TEXTO FORNECIDO —
A principal vantagem da viatura é que “assim se poupa nos táxis“, que até aqui eram o meio utilizado para visitar os cerca de 100 utentes acamados do município. “A despesa não devia ser pouca, considerando que o táxi nos vinha buscar, fazia 20 quilómetros até casa de um doente, ficava à nossa espera, depois levava-nos a outro, voltava a esperar por nós, etc.”, conta a enfermeira.
Considerando que a inoculação contra a Covid-19 exige que a equipa médica aguarde 30 minutos em cada domicílio para acompanhar o recobro do utente, a fatura em táxis seria agora “ainda maior”. Segundo os cálculos de um serviço de táxis local, representaria “5.000 a 6.000 euros por mês“.
António Alves, que dirige o ACES Feira Arouca e esta manhã foi acompanhando o circuito de vacinação domiciliária pelo telefone, concorda que essa poupança financeira é a grande mais-valia da “generosidade” da Gulbenkian. “A carrinha não vem fazer nada que nós já não fizéssemos sempre, mesmo antes da pandemia; vem é agilizar um bocadinho o processo, porque nós nunca temos carros suficientes para as necessidades e isto alivia-nos a despesa com os táxis, que, além de serem mais caros, não são tão seguros, por misturarem circuitos de saúde com circuitos normais de transporte”, afirma.
Palmira Rosa Soares ignora esses detalhes. Vive em Belide com a mãe, que tem 94 anos e está acamada há cinco na sequência de um acidente vascular cerebral, e confessa: “Eu nem reparei em carrinha nenhuma. Os portões estavam fechados, os médicos entraram e eu só fui dizer à minha mãe ‘olha que está aí o senhor doutor'”.
No seu cadeirão ortopédico, Maria Clara Joaquina Rosa, é mesmo assim o nome completo da nonagenária, deixou-se ficar de olhos fechados durante a inoculação e não fez conversa com ninguém. “Ela está muito desligada. Não reage, não quer saber de nada“, observa a filha.

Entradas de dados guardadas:
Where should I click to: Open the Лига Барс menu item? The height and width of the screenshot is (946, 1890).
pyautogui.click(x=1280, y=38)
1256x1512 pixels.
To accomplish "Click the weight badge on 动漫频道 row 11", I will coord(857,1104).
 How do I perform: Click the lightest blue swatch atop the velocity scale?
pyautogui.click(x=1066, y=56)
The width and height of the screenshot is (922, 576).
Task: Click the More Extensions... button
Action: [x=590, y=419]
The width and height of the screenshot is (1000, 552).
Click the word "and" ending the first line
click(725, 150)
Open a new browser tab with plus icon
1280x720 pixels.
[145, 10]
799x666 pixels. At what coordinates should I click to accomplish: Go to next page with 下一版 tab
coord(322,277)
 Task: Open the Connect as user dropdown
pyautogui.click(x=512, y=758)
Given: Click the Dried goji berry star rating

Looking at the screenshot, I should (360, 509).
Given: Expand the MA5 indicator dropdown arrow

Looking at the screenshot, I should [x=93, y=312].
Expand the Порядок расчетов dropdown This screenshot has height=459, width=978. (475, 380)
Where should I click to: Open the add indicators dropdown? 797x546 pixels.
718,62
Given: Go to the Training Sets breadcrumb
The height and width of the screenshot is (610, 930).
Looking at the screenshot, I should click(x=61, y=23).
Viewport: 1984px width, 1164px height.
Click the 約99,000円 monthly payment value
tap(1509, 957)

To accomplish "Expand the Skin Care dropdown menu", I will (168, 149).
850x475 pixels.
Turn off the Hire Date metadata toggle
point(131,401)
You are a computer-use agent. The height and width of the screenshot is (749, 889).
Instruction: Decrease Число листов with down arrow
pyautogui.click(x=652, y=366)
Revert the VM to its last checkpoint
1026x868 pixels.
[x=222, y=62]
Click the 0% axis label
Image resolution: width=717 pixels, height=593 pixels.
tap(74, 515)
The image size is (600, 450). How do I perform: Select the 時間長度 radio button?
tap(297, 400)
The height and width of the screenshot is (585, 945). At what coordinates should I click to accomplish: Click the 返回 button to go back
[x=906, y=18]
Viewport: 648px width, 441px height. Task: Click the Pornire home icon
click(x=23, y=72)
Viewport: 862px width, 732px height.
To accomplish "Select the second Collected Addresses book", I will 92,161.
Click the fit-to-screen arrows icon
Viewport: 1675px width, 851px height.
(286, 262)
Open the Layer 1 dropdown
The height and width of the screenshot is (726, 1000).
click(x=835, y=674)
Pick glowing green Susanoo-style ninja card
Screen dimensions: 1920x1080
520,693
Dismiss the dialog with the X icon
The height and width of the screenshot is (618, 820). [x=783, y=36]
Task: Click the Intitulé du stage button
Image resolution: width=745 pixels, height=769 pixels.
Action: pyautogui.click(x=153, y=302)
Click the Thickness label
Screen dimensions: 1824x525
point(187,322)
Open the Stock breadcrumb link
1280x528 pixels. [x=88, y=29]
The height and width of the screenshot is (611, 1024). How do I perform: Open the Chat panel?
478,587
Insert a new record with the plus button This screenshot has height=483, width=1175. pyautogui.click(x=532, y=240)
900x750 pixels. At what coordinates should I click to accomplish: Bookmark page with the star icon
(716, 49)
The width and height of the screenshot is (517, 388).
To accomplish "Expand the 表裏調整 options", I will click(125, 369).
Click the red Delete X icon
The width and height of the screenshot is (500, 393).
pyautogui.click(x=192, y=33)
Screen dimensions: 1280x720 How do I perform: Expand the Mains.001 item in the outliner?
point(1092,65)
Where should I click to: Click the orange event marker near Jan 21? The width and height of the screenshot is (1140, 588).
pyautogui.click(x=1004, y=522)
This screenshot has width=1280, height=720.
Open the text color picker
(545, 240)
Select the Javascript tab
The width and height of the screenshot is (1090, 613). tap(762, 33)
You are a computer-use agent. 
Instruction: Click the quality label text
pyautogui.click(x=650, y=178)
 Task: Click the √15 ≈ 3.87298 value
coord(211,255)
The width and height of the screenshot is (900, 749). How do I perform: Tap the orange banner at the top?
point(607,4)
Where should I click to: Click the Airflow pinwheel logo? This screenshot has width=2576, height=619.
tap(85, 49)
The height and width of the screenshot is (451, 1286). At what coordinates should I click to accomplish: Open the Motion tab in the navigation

AÇÕES A REALIZAR —
1. Reescreva de forma mais breve o parágrafo do texto sobre a vacinação domiciliária que começa por "Considerando que a inoculação contra a Covid-19", mantendo os factos principais.
2. Segundo o texto sobre a vacinação domiciliária, há quanto tempo está acamada a mãe de Palmira Rosa Soares e porquê?
3. Continue o texto sobre a vacinação domiciliária a partir da última frase apresentada.
As linhas não têm qualquer relação com o texto.

RESULTADOS POR TAREFA —
1. A vacinação contra a Covid-19 obriga a equipa médica a esperar 30 minutos em cada domicílio para acompanhar o recobro do utente. Por isso, a despesa com táxis seria "ainda maior": entre 5.000 e 6.000 euros por mês, segundo os cálculos de um serviço de táxis local.

2. Está acamada há cinco anos, na sequência de um acidente vascular cerebral.

3.
Entre a lareira, a janela e a televisão, foi só mais tarde que a doente falou, quando Palmira lhe perguntou se a injeção doera. “Não”, respondeu a idosa, que foi convicta ao dizê-lo, mas logo depois voltou a um silêncio quase imóvel. A filha, no entanto, mostrava-se aliviada: “Ao menos assim isto está resolvido e foi cá em casa, como fizeram com a vacina da gripe. Se tivéssemos que levar a minha mãe ao centro de saúde, a carregá-la em peso, ela ainda nos caía e partia uma perna, e depois era mais essa aflição“.
Catarina Martins também está mais tranquila, depois de o avô, Júlio Joaquim Santos, ter sido inoculado esta manhã. Quando a equipa médica chegou a Mansores, a jovem não acordou o avô, que “tem 93 anos e está muito debilitado”, mas, ainda assim, o idoso mostrou-se sensível: “Acordou com a pica! Passado um bocado já não se lembrava de nada, mas naquele momento queixou-se por o terem acordado!”.
Após uma infeção respiratória que, no início do ano, lhe afetou a lucidez, Júlio só tem convivido com a neta e os pais dela, e a restante família tem-se mantido afastada, para o proteger. “Até janeiro ele ainda sabia o que se passava no mundo porque nos via de máscara e sabia que era por causa da Covid, mas agora deixou de ter noção e, se calhar, ainda bem, que assim sofre menos”, conta Catarina.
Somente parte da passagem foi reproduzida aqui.